No kidding. When I see FAANG on a resume I read: grinds leetcode, comfortable jumping through mindless hoops, comfortable with extreme amounts of bureaucracy as long as they’re being paid, etc.
I’d generally prefer someone from a technically sound venture funded startup.
I worked at Google for 7 years, admittedly a decade ago. We didn't grind leetcode, We didn't jump through mindless hoops, and we had almost 0 bureaucracy. So for at least that letter in the acronym it was nothing like you describe.
It is simply not the same organization as it was when you worked there. The 2011 employees account for at most 10% of the workforce today once attrition is taken into account.
It doesn't expire for 60 days because they're not "really" unemployed till then. Which is still extremely bad government policy; you don't want your best taxpayers to leave.
Paying tax as an employee isn't opt-in.
Paying tax as an employer isn't opt-in.
Why both of them? This has never made any sense to me.
I don't know how it works in United States. In Europe, Companies declaring the money deducted from the salary they have paid to the tax office, the employee is correcting if it is right or wrong. If they need to pay, they pay more, if not, they receive more.
Anyway my feeling is still the same, being employed by google means you're unemployed. This is a feeling. Being employed by apfel would make me feel different.
My experience is opposite to what you described. I got into faang with minimal leetcode grind and didn't have to jump many hoops. The career move not only removed the unnecessary bureaucracy from my daily activities and tools, but also finally gave me actually challenging problems to work on. I suppose it's always a matter of perspective, but I'd wager 90% of work at 90% of startups doesn't equate rocket science. When looking for a startup to work for, you have to filter out a lot of bad ones and the balance between difficult and impossible can be hard to strike. If you have a good idea and a decent skillset founding can be impressive, but generally I've found faang engineers to seem more apt than most people I've met at/seen in startups, with the exception of 1-2 superstars per startup.
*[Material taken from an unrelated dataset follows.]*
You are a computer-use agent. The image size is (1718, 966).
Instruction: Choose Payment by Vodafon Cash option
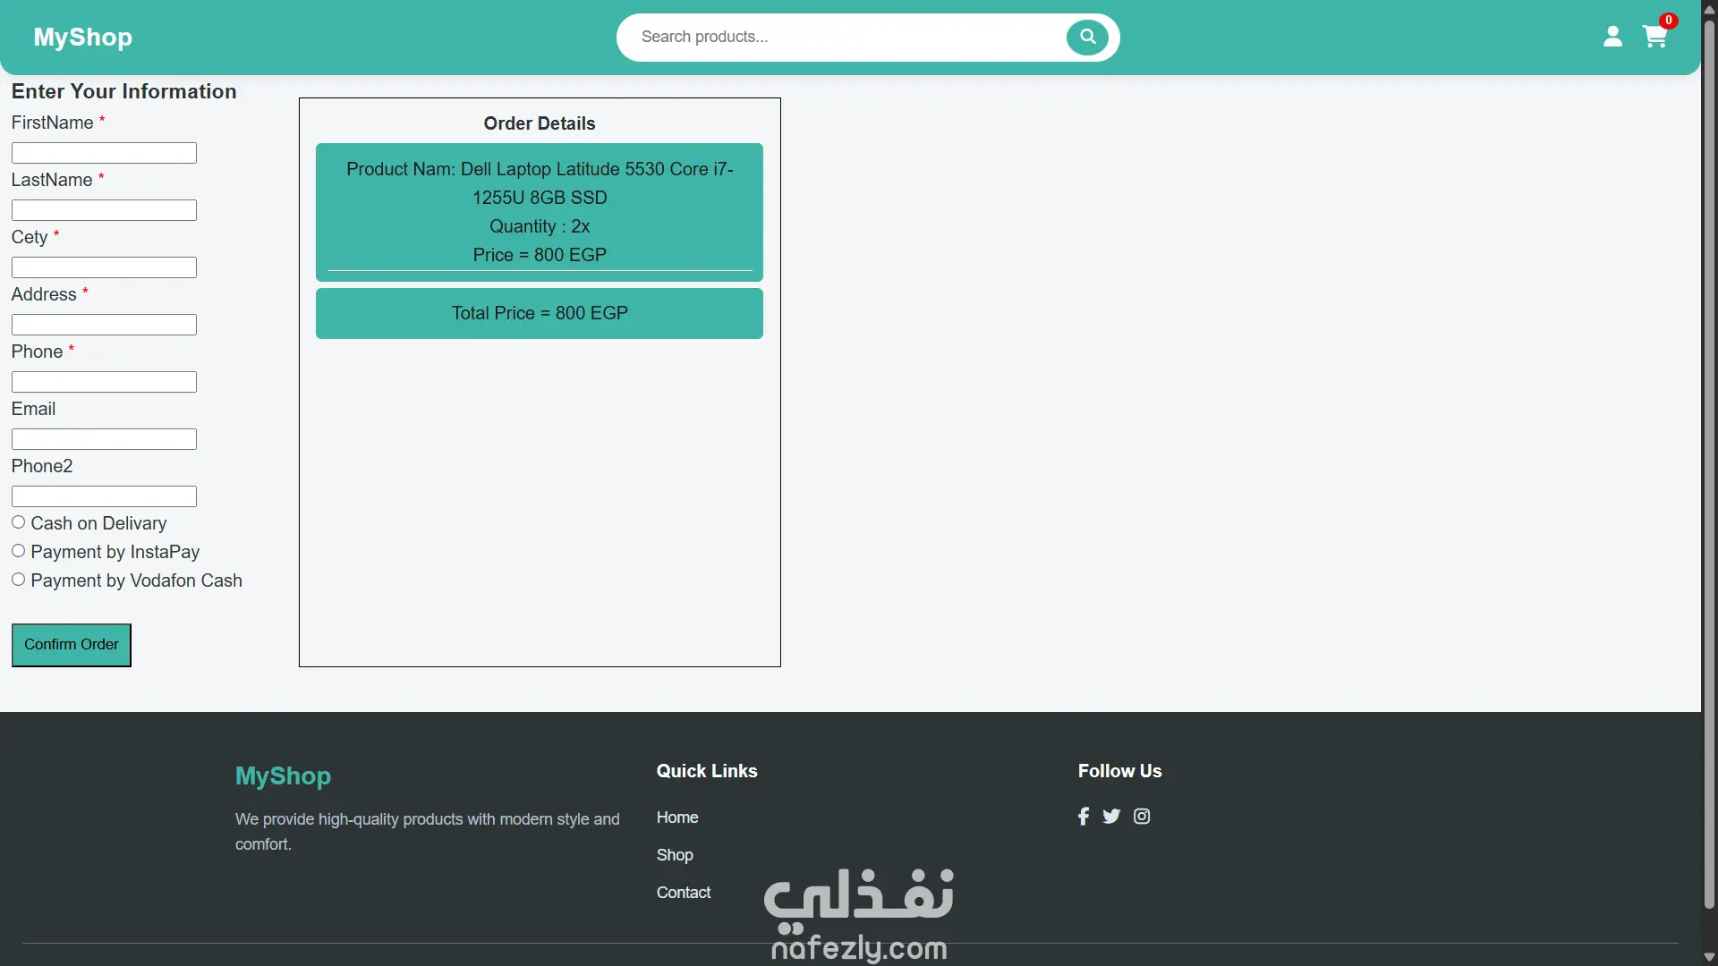point(18,580)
I too go to dinner and expect to pay with the pearl I find in my oyster. FAANG are relatively merit based jobs that pays exceptionally above band and a lot of people try to get into them. The jobs are scarce, sure there is more talent, but you basically are getting insurance on candidate quality.. Saying I'd rather hire someone who comes from something much more statistically unlikely and even harder to do due diligence.
I’d generally prefer someone from a technically sound venture funded startup.